* EXERCISE AIM *
The data below should be duplicated in full, unchanged.

* DATA RECORDS *
···
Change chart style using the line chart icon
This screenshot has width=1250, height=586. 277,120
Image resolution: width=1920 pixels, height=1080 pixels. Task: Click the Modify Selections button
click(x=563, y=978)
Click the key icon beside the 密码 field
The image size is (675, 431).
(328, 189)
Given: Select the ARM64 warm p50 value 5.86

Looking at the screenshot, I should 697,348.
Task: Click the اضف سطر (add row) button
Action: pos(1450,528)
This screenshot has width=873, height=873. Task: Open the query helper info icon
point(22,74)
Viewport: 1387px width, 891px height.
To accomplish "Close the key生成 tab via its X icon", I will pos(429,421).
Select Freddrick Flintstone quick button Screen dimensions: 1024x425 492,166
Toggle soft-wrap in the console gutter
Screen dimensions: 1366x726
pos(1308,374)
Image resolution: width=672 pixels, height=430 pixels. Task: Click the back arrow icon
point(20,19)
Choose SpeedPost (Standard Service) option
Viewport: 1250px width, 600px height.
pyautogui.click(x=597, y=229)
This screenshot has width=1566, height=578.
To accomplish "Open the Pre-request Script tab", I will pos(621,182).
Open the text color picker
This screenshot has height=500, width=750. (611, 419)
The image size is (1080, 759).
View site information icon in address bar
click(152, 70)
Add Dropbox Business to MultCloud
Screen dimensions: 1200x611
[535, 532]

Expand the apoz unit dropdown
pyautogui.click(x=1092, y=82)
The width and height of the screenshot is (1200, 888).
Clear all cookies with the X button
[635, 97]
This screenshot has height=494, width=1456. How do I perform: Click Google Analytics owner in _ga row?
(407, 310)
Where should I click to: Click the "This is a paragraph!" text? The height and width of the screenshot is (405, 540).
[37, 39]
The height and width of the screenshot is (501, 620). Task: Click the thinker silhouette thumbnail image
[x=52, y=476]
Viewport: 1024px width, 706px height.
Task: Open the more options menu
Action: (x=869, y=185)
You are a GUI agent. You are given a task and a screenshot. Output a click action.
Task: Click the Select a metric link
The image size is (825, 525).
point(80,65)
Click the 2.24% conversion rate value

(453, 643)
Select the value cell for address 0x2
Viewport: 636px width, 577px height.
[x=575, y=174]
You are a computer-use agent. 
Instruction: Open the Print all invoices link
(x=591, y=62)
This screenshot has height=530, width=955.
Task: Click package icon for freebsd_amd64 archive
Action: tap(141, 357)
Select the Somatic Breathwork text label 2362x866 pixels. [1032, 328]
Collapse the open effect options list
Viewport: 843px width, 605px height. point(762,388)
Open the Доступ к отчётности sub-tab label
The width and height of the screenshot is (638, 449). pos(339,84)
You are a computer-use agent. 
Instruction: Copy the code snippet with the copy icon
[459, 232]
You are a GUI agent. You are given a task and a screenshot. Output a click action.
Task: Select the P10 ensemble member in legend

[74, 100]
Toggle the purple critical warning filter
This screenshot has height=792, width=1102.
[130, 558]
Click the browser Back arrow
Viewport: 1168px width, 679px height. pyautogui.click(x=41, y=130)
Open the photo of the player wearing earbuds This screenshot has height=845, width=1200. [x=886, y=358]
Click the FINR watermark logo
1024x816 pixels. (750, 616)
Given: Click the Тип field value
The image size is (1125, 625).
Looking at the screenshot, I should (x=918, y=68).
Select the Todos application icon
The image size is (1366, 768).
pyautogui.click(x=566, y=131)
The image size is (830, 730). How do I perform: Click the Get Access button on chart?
···
* ANSWER TO THE PROBLEM *
Change chart style using the line chart icon
This screenshot has width=1250, height=586. 277,120
Image resolution: width=1920 pixels, height=1080 pixels. Task: Click the Modify Selections button
click(x=563, y=978)
Click the key icon beside the 密码 field
The image size is (675, 431).
(328, 189)
Given: Select the ARM64 warm p50 value 5.86

Looking at the screenshot, I should 697,348.
Task: Click the اضف سطر (add row) button
Action: pos(1450,528)
This screenshot has width=873, height=873. Task: Open the query helper info icon
point(22,74)
Viewport: 1387px width, 891px height.
To accomplish "Close the key生成 tab via its X icon", I will pos(429,421).
Select Freddrick Flintstone quick button Screen dimensions: 1024x425 492,166
Toggle soft-wrap in the console gutter
Screen dimensions: 1366x726
pos(1308,374)
Image resolution: width=672 pixels, height=430 pixels. Task: Click the back arrow icon
point(20,19)
Choose SpeedPost (Standard Service) option
Viewport: 1250px width, 600px height.
pyautogui.click(x=597, y=229)
This screenshot has width=1566, height=578.
To accomplish "Open the Pre-request Script tab", I will pos(621,182).
Open the text color picker
This screenshot has height=500, width=750. (611, 419)
The image size is (1080, 759).
View site information icon in address bar
click(152, 70)
Add Dropbox Business to MultCloud
Screen dimensions: 1200x611
[535, 532]

Expand the apoz unit dropdown
pyautogui.click(x=1092, y=82)
The width and height of the screenshot is (1200, 888).
Clear all cookies with the X button
[635, 97]
This screenshot has height=494, width=1456. How do I perform: Click Google Analytics owner in _ga row?
(407, 310)
Where should I click to: Click the "This is a paragraph!" text? The height and width of the screenshot is (405, 540).
[37, 39]
The height and width of the screenshot is (501, 620). Task: Click the thinker silhouette thumbnail image
[x=52, y=476]
Viewport: 1024px width, 706px height.
Task: Open the more options menu
Action: (x=869, y=185)
You are a GUI agent. You are given a task and a screenshot. Output a click action.
Task: Click the Select a metric link
The image size is (825, 525).
point(80,65)
Click the 2.24% conversion rate value

(453, 643)
Select the value cell for address 0x2
Viewport: 636px width, 577px height.
[x=575, y=174]
You are a computer-use agent. 
Instruction: Open the Print all invoices link
(x=591, y=62)
This screenshot has height=530, width=955.
Task: Click package icon for freebsd_amd64 archive
Action: tap(141, 357)
Select the Somatic Breathwork text label 2362x866 pixels. [1032, 328]
Collapse the open effect options list
Viewport: 843px width, 605px height. point(762,388)
Open the Доступ к отчётности sub-tab label
The width and height of the screenshot is (638, 449). pos(339,84)
You are a computer-use agent. 
Instruction: Copy the code snippet with the copy icon
[459, 232]
You are a GUI agent. You are given a task and a screenshot. Output a click action.
Task: Select the P10 ensemble member in legend

[74, 100]
Toggle the purple critical warning filter
This screenshot has height=792, width=1102.
[130, 558]
Click the browser Back arrow
Viewport: 1168px width, 679px height. pyautogui.click(x=41, y=130)
Open the photo of the player wearing earbuds This screenshot has height=845, width=1200. [x=886, y=358]
Click the FINR watermark logo
1024x816 pixels. (750, 616)
Given: Click the Тип field value
The image size is (1125, 625).
Looking at the screenshot, I should (x=918, y=68).
Select the Todos application icon
The image size is (1366, 768).
pyautogui.click(x=566, y=131)
The image size is (830, 730). How do I perform: Click the Get Access button on chart?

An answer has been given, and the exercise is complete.